El fenómeno sin techo conocido que visitó Vigo

Nadal mejoró su movilidad y servicio, progresó en pista dura gracias al resto y a la agresividad. Pero la clave es su entorno


Nadal llegó en el 2002 a Vigo para jugar un torneo satélite de la ATP, ya rodeado de una enorme expectación por la progresión que llevaba de niño. Nunca había visto a un chico de 16 años con la madurez, capacidad de concentración y reacción de Rafa. De fondo ya pegaba la derecha con una aceleración espectacular. Subía a la red y voleaba algo, aunque en la final que le ganó a Antonio Pastorino apenas lo hizo. Era un niño. El médico Genaro Borrás tenía que darle sus impresiones al futbolista Miguel Ángel Nadal, tío de Rafa, y me consultó. Mis únicas dudas estaban en su servicio, que podía jugar más agresivo. En los entrenamientos lo pegaba más plano, pero en los partidos lo aseguraba con mayor efecto.

Mejor movilidad

Con posterioridad, Rafa mejoró ya muchísimo su movilidad de desplazamientos. Dos años después, volvió a Vigo Toni Colom, el ayudante de Toni Nadal, quien ya estaba satisfecho con las mejoras de su pupilo en el servicio, aunque todavía lo pegase con demasiado efecto, algo que no le perjudicaba al jugar en tierra batida. No tardó mucho en progresar más con el saque. Pasó por los torneos de pista dura de Toronto y Cincinnati sin grandes resultados, pero plantando batalla ante Juan Ignacio Chela y Lleyton Hewitt. Servía ya, aunque no con tanta asiduidad, por encima de los 200 kilómetros por hora.

El entorno perfecto

Después llegaron sus triunfos en Sopot, el primero de su carrera. Su tenis crecía pero otra cuestión clave no cambiaba, gracias al papel que jugó su familia para ayudarle a mantener la humildad, disciplina y educación de siempre. A través de Toni Colom, seguía su trayectoria. Y me contaba que mantenía el mismo entorno de amigos de siempre. Y que, cuando llamaba a casa, su voz no cambiaba por ganar o perder, ni variaba el tono que escuchaba al otro lado del teléfono. Pudo crecer con tranquilidad y sin presiones desproporcionadas de sus íntimos.

Efectos en el servicio

Al ir haciéndose grande en tierra, casi fue inevitable que Nadal abusase de un primer y segundo servicios muy liftados. En arcilla, le llegaba para llevar la iniciativa. Eso le amaneró algo y le condicionó en otras superficies en los años 2005 y 2006, cuando logró sus dos primeros títulos de Roland Garros, pero aún no rendía sobre pista duras.

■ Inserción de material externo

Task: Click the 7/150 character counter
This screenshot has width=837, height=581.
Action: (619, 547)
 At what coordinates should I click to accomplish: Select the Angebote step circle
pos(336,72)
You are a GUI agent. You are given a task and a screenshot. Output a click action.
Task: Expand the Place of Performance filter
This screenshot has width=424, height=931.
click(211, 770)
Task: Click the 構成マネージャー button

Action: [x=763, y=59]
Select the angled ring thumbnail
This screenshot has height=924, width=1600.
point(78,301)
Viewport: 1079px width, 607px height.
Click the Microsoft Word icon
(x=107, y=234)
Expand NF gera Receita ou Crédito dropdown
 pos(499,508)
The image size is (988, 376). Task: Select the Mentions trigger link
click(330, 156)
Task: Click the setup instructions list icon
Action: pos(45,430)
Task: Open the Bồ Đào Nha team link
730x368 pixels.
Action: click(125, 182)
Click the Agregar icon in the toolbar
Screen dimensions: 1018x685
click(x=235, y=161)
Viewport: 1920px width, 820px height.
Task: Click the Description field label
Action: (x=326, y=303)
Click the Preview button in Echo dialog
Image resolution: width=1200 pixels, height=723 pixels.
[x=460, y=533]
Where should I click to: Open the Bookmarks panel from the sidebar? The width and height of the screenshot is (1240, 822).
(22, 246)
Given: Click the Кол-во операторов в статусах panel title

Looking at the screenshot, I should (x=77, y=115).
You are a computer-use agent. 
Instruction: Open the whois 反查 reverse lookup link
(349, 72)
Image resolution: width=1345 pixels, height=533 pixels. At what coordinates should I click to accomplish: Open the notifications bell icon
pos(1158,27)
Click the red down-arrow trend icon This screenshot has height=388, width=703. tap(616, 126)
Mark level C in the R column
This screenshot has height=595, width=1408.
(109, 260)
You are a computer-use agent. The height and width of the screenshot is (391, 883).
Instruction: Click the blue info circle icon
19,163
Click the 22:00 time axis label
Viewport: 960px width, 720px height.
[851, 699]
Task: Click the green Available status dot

En esa clase de torneos, como el US Open y Australia, no hacía daño con el primer servicio y le atacaban sin disimulo su segundo. En Wimbledon lo cortaba y con los efectos que conseguía por ser zurdo, iba a más. Su capacidad para jugar bolas bajas le ayudó a crecer en hierba también.

Resto y agresividad

Nadal evolucionó luego sin perder potencial en tierra, donde encadenaba récords de imbatibilidad. Pulió aspectos en últimos años que le hicieron más competitivo en pista dura. Por una parte, mejoró su resto, y por otra comenzó poco a poco a ser más agresivo, sobre todo con el revés, que pegaba más largo. Ya no ganaba por desgaste o por llegar a todas las bolas del rival, sino que imponía su ritmo.